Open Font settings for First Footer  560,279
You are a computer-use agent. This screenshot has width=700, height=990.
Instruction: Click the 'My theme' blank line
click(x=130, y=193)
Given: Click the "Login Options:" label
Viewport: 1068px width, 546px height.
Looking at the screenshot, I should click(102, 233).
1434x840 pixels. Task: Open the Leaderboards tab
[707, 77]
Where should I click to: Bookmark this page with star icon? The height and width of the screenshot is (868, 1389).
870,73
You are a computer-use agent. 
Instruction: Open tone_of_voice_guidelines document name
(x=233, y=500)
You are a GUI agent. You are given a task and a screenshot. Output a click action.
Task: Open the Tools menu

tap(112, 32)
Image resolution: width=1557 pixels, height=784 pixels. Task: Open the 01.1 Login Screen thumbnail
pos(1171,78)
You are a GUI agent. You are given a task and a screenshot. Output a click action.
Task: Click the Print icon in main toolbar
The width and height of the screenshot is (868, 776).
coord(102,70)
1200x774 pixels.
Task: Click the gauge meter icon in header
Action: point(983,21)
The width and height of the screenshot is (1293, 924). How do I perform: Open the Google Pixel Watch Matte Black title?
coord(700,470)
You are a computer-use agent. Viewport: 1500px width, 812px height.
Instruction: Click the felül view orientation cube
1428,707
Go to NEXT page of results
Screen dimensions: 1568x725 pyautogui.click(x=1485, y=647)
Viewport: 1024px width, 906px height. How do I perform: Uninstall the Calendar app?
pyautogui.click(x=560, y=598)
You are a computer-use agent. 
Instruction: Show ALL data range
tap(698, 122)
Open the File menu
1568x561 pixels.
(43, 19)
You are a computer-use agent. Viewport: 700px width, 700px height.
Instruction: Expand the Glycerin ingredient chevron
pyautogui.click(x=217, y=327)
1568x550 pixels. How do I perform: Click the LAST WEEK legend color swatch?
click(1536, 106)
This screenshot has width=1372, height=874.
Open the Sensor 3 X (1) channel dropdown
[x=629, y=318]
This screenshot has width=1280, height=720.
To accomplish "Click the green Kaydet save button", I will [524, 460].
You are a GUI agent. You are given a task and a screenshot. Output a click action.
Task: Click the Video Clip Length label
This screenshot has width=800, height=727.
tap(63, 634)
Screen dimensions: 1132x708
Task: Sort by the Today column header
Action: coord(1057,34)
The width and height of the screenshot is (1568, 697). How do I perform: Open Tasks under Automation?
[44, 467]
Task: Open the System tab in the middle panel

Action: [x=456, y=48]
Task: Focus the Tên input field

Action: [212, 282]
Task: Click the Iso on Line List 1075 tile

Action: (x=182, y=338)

> **Description of the task**: The full set of entries should be copied out exactly as given.

> **Exercise response**:
Open Font settings for First Footer  560,279
You are a computer-use agent. This screenshot has width=700, height=990.
Instruction: Click the 'My theme' blank line
click(x=130, y=193)
Given: Click the "Login Options:" label
Viewport: 1068px width, 546px height.
Looking at the screenshot, I should click(102, 233).
1434x840 pixels. Task: Open the Leaderboards tab
[707, 77]
Where should I click to: Bookmark this page with star icon? The height and width of the screenshot is (868, 1389).
870,73
You are a computer-use agent. 
Instruction: Open tone_of_voice_guidelines document name
(x=233, y=500)
You are a GUI agent. You are given a task and a screenshot. Output a click action.
Task: Open the Tools menu

tap(112, 32)
Image resolution: width=1557 pixels, height=784 pixels. Task: Open the 01.1 Login Screen thumbnail
pos(1171,78)
You are a GUI agent. You are given a task and a screenshot. Output a click action.
Task: Click the Print icon in main toolbar
The width and height of the screenshot is (868, 776).
coord(102,70)
1200x774 pixels.
Task: Click the gauge meter icon in header
Action: point(983,21)
The width and height of the screenshot is (1293, 924). How do I perform: Open the Google Pixel Watch Matte Black title?
coord(700,470)
You are a computer-use agent. Viewport: 1500px width, 812px height.
Instruction: Click the felül view orientation cube
1428,707
Go to NEXT page of results
Screen dimensions: 1568x725 pyautogui.click(x=1485, y=647)
Viewport: 1024px width, 906px height. How do I perform: Uninstall the Calendar app?
pyautogui.click(x=560, y=598)
You are a computer-use agent. 
Instruction: Show ALL data range
tap(698, 122)
Open the File menu
1568x561 pixels.
(43, 19)
You are a computer-use agent. Viewport: 700px width, 700px height.
Instruction: Expand the Glycerin ingredient chevron
pyautogui.click(x=217, y=327)
1568x550 pixels. How do I perform: Click the LAST WEEK legend color swatch?
click(1536, 106)
This screenshot has width=1372, height=874.
Open the Sensor 3 X (1) channel dropdown
[x=629, y=318]
This screenshot has width=1280, height=720.
To accomplish "Click the green Kaydet save button", I will [524, 460].
You are a GUI agent. You are given a task and a screenshot. Output a click action.
Task: Click the Video Clip Length label
This screenshot has width=800, height=727.
tap(63, 634)
Screen dimensions: 1132x708
Task: Sort by the Today column header
Action: coord(1057,34)
The width and height of the screenshot is (1568, 697). How do I perform: Open Tasks under Automation?
[44, 467]
Task: Open the System tab in the middle panel

Action: [x=456, y=48]
Task: Focus the Tên input field

Action: [212, 282]
Task: Click the Iso on Line List 1075 tile

Action: (x=182, y=338)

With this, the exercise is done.